This is the code for the paper ESS: Learning Event-based Semantic Segmentation from Still Images (PDF) by Zhaoning Sun*, Nico Messikommer*, Daniel Gehrig, and Davide Scaramuzza. For an overview of our method, check out our video.

If you use any of this code, please cite the following publication:

@Article{Sun22eccv,
  author  = {Zhaoning Sun* and Nico Messikommer* and Daniel Gehrig and Davide Scaramuzza},
  title   = {ESS: Learning Event-based Semantic Segmentation from Still Images},
  journal = {European Conference on Computer Vision. (ECCV)},
  year    = {2022},
}

Abstract

Retrieving accurate semantic information in challenging high dynamic range (HDR) and high-speed conditions remains an open challenge for image-based algorithms due to severe image degradations. Event cameras promise to address these challenges since they feature a much higher dynamic range and are resilient to motion blur. Nonetheless, semantic segmentation with event cameras is still in its infancy which is chiefly due to the novelty of the sensor, and the lack of high-quality, labeled datasets. In this work, we introduce ESS, which tackles this problem by directly transferring the semantic segmentation task from existing labeled image datasets to unlabeled events via unsupervised domain adaptation (UDA). Compared to existing UDA methods, our approach aligns recurrent, motion-invariant event embeddings with image embeddings. For this reason, our method neither requires video data nor per-pixel alignment between images and events and, crucially, does not need to hallucinate motion from still images. Additionally, to spur further research in event-based semantic segmentation, we introduce DSEC-Semantic, the first large-scale event-based dataset with fine-grained labels.
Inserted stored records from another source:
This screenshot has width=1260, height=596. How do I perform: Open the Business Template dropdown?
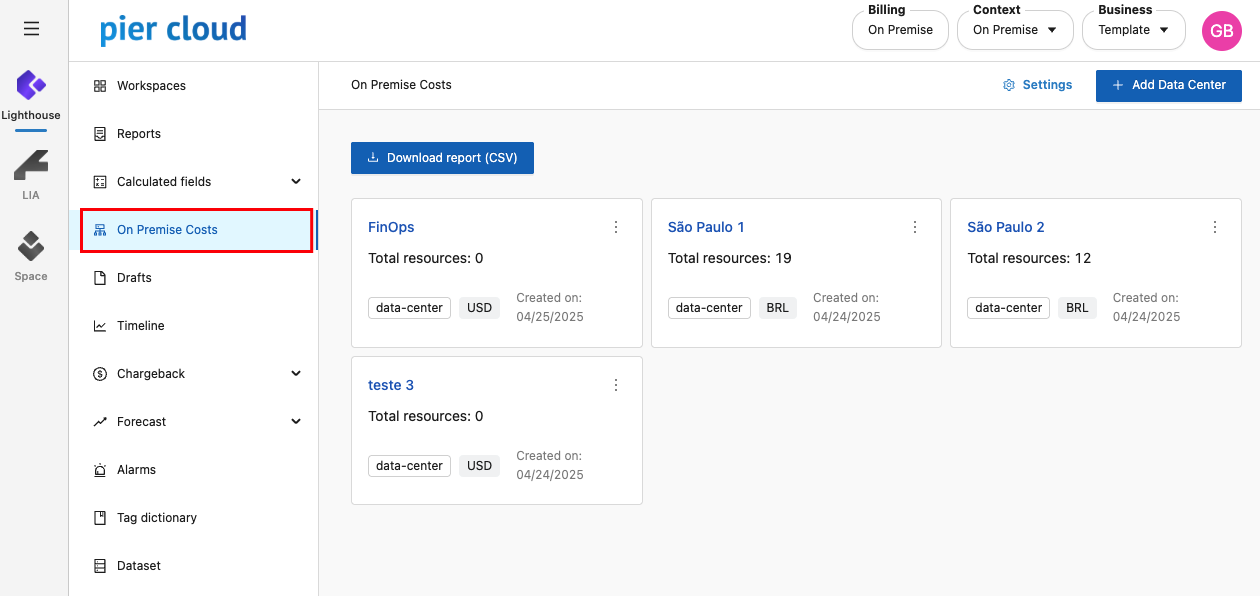[1133, 30]
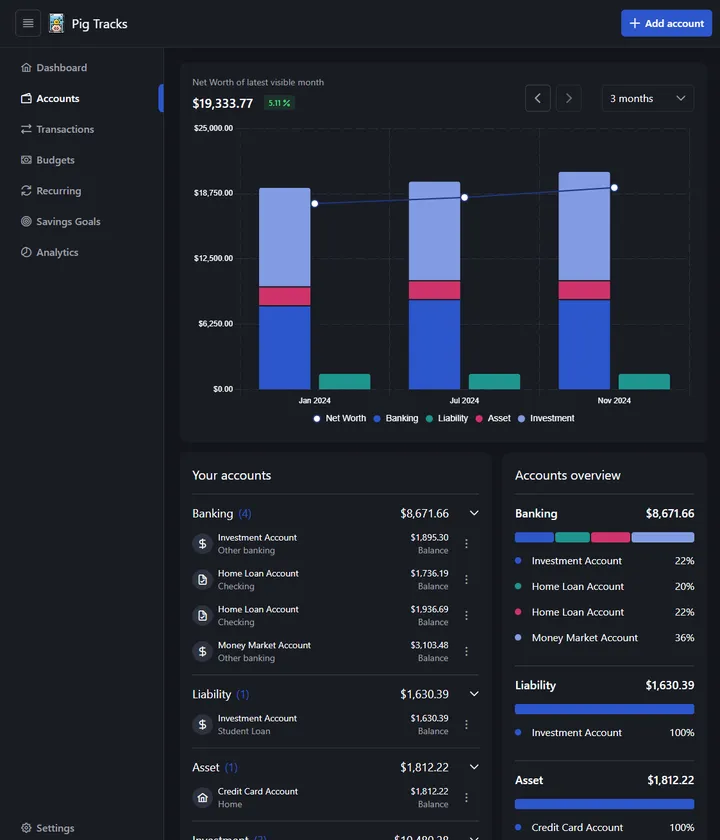The height and width of the screenshot is (840, 720).
Task: Click the Credit Card Account home icon
Action: [203, 797]

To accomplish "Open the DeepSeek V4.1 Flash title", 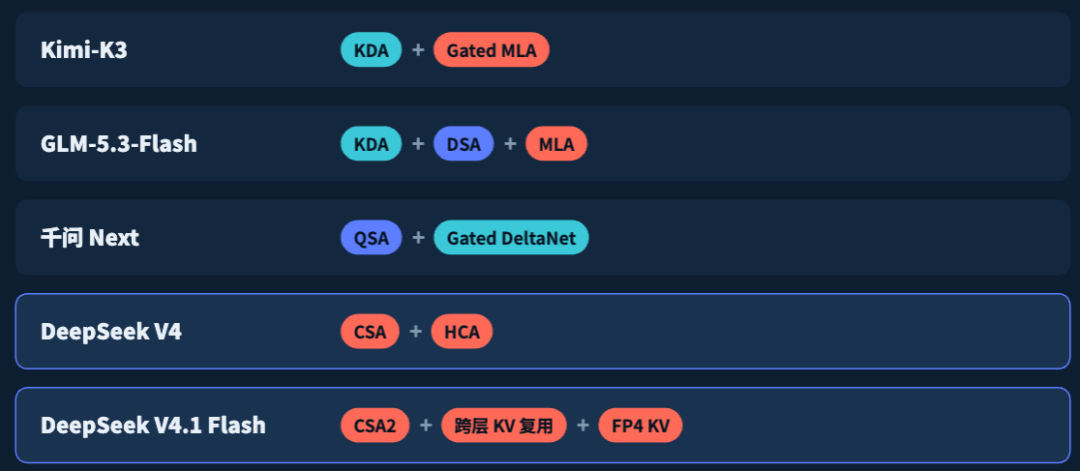I will pyautogui.click(x=153, y=426).
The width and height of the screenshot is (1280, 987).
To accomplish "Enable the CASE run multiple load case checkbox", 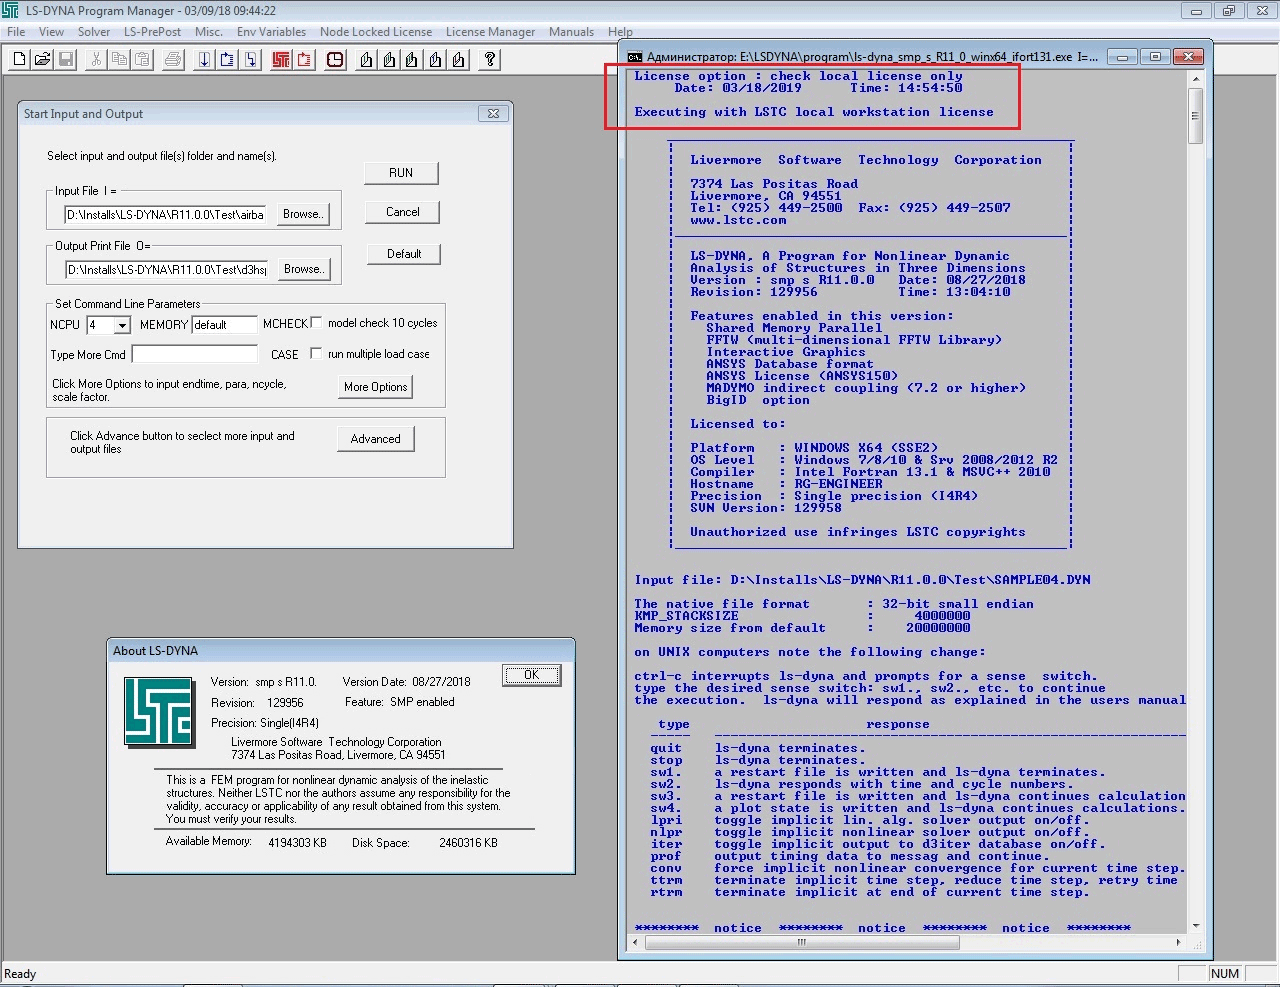I will point(316,353).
We show that using image labels alone, ESS outperforms existing UDA approaches, and when combined with event labels, it even outperforms state-of-the-art supervised approaches on both DDD17 and DSEC-Semantic. Finally, ESS is general-purpose, which unlocks the vast amount of existing labeled image datasets and paves the way for new and exciting research directions in new fields previously inaccessible for event cameras.

Installation

Dependencies

If desired, a conda environment can be created using the followig command:

conda create -n <env_name>

As an initial step, the wheel package needs to be installed with the following command:

pip install wheel

The required python packages are listed in the requirements.txt file.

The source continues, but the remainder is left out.